[Dataset entries]

# # # # # # #

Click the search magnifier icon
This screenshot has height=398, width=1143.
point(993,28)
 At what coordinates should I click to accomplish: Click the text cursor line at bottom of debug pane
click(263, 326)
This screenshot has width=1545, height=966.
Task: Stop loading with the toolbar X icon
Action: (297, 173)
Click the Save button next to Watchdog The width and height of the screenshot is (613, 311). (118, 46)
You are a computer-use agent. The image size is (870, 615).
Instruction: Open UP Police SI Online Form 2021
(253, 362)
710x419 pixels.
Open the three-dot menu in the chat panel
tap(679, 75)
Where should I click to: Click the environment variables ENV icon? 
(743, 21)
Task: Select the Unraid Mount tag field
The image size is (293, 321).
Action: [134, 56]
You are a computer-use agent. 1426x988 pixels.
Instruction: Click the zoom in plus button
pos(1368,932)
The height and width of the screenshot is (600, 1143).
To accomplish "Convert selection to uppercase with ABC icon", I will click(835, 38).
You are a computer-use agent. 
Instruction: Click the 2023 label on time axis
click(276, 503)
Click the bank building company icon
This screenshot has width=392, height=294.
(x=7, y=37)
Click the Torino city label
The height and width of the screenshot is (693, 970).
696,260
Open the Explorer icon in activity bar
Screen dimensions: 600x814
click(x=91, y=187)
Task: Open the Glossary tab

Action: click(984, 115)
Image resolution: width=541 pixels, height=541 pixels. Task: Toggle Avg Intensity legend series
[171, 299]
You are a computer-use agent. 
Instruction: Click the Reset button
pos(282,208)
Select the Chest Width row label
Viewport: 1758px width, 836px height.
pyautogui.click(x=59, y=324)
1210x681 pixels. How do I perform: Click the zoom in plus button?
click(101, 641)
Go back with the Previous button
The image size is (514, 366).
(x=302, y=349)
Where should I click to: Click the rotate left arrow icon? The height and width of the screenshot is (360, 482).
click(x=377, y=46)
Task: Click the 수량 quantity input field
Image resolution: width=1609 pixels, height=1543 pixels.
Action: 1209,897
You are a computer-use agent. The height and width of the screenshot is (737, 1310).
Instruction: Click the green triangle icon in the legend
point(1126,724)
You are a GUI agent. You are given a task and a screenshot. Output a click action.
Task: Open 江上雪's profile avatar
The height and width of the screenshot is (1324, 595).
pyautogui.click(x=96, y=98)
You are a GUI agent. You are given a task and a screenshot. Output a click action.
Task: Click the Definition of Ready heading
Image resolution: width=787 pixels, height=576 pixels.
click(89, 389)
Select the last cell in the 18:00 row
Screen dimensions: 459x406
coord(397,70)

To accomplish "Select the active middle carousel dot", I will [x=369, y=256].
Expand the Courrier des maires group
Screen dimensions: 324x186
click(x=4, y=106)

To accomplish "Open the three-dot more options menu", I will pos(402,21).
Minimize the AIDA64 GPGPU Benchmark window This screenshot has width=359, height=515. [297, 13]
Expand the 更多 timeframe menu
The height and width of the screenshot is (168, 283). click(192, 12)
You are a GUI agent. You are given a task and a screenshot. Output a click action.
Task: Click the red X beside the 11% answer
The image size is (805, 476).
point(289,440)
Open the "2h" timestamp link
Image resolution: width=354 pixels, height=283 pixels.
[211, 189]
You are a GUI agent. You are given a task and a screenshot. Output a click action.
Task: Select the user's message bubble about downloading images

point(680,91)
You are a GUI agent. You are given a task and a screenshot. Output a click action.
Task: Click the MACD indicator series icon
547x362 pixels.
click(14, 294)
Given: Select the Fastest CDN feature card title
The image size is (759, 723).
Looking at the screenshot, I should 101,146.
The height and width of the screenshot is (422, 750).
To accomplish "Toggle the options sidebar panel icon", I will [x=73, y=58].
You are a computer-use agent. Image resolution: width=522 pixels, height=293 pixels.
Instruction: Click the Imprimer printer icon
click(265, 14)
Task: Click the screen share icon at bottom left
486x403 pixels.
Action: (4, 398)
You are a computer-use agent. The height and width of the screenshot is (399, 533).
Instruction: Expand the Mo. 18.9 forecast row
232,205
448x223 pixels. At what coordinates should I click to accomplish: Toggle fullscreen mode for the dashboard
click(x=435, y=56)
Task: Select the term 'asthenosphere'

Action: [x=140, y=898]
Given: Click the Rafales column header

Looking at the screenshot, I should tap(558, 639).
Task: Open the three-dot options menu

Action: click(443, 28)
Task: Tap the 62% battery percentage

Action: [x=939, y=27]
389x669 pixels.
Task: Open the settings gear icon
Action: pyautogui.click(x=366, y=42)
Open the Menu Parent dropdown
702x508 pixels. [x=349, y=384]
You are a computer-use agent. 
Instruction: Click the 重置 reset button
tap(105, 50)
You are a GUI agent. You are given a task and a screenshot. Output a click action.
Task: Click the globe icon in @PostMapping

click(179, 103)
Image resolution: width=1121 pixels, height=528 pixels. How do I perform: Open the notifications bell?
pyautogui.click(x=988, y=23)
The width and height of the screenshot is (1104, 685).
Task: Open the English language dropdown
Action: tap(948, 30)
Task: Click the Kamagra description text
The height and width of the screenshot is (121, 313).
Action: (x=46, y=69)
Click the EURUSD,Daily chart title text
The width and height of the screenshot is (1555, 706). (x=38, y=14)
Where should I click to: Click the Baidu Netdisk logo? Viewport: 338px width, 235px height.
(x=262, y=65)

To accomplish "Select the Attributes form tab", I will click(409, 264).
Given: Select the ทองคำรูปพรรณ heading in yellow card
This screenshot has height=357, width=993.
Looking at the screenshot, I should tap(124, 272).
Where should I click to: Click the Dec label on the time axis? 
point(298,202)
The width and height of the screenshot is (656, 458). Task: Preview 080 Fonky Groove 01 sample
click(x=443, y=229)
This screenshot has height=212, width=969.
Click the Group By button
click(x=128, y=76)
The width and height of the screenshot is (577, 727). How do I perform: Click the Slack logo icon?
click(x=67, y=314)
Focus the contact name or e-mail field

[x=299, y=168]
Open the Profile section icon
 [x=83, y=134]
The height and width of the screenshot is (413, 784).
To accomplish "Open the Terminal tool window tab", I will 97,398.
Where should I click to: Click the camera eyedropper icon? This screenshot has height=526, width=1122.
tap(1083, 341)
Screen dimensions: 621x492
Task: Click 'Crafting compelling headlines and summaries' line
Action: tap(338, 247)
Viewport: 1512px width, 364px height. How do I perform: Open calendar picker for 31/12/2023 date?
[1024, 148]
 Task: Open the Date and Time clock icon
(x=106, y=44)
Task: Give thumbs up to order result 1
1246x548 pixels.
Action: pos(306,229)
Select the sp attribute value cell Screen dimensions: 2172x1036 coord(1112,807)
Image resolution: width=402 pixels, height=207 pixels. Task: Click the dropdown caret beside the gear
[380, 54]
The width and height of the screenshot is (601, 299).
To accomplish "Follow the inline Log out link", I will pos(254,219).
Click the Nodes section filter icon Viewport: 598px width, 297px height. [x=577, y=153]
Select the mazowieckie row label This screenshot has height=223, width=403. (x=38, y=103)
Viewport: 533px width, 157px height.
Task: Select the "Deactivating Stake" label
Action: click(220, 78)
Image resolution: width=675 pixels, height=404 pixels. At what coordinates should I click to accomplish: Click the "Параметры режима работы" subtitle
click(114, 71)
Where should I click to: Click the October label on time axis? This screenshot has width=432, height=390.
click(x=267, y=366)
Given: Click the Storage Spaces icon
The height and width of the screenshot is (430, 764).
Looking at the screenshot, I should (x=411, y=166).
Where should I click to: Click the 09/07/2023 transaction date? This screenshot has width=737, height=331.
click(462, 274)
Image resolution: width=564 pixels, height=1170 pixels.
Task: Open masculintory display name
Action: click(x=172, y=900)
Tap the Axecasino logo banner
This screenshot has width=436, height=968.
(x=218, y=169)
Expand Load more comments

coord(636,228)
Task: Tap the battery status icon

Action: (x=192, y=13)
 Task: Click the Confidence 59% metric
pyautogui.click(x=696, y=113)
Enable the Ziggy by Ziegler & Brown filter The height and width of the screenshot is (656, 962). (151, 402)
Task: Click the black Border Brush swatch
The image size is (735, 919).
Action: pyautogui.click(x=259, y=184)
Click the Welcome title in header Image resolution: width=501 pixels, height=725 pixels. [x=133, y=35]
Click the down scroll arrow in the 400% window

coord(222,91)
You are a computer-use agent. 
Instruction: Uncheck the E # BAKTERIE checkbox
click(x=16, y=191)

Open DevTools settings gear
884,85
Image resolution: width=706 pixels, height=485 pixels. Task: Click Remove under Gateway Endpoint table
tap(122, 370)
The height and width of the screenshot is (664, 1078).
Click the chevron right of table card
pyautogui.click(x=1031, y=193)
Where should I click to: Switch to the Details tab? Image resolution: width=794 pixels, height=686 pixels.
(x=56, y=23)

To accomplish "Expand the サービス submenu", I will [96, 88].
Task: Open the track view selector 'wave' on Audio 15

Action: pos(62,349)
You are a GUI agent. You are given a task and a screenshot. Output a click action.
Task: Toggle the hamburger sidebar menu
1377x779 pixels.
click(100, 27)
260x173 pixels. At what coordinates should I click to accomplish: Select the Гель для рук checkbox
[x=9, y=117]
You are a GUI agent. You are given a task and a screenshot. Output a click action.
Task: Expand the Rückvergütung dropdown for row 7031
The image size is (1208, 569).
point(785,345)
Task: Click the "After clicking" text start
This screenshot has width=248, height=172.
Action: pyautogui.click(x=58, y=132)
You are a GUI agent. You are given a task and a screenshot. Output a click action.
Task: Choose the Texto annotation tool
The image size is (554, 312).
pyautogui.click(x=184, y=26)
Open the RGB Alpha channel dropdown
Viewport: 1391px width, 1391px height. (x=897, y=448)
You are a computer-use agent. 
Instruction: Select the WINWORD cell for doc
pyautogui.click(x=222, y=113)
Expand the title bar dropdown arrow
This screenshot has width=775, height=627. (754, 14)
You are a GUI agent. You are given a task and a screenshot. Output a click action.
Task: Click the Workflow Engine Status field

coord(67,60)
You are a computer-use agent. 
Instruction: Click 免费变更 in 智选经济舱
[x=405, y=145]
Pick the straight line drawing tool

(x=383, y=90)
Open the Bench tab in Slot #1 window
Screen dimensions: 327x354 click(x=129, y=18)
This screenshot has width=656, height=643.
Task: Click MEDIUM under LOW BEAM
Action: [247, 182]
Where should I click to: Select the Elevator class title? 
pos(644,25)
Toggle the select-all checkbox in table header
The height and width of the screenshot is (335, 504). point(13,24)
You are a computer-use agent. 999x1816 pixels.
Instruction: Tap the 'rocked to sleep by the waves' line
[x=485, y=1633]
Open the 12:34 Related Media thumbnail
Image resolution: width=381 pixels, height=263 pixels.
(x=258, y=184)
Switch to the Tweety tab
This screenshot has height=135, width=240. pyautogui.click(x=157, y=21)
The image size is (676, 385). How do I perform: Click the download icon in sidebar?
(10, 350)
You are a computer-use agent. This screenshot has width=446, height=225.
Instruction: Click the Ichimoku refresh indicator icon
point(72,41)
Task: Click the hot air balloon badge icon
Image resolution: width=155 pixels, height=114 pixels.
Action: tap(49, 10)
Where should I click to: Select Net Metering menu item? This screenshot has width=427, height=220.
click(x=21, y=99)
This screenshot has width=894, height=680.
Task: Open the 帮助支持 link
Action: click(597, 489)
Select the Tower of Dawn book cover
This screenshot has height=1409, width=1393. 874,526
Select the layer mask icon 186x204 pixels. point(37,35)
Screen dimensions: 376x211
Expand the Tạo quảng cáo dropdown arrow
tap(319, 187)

# # # # # # #

TASK BRIEF: Switch "Instruction" to "Command" in the lines from the one with "Open the RGB Alpha channel dropdown" up to and including the one with "Action: tap(49, 10)", and write out only those lines with nothing else changed.

FINISHED EXERCISE:
Open the RGB Alpha channel dropdown
Viewport: 1391px width, 1391px height. (x=897, y=448)
You are a computer-use agent. 
Command: Select the WINWORD cell for doc
pyautogui.click(x=222, y=113)
Expand the title bar dropdown arrow
This screenshot has width=775, height=627. (754, 14)
You are a GUI agent. You are given a task and a screenshot. Output a click action.
Task: Click the Workflow Engine Status field

coord(67,60)
You are a computer-use agent. 
Command: Click 免费变更 in 智选经济舱
[x=405, y=145]
Pick the straight line drawing tool

(x=383, y=90)
Open the Bench tab in Slot #1 window
Screen dimensions: 327x354 click(x=129, y=18)
This screenshot has width=656, height=643.
Task: Click MEDIUM under LOW BEAM
Action: [247, 182]
Where should I click to: Select the Elevator class title? 
pos(644,25)
Toggle the select-all checkbox in table header
The height and width of the screenshot is (335, 504). point(13,24)
You are a computer-use agent. 999x1816 pixels.
Command: Tap the 'rocked to sleep by the waves' line
[x=485, y=1633]
Open the 12:34 Related Media thumbnail
Image resolution: width=381 pixels, height=263 pixels.
(x=258, y=184)
Switch to the Tweety tab
This screenshot has height=135, width=240. pyautogui.click(x=157, y=21)
The image size is (676, 385). How do I perform: Click the download icon in sidebar?
(10, 350)
You are a computer-use agent. This screenshot has width=446, height=225.
Command: Click the Ichimoku refresh indicator icon
point(72,41)
Task: Click the hot air balloon badge icon
Image resolution: width=155 pixels, height=114 pixels.
Action: tap(49, 10)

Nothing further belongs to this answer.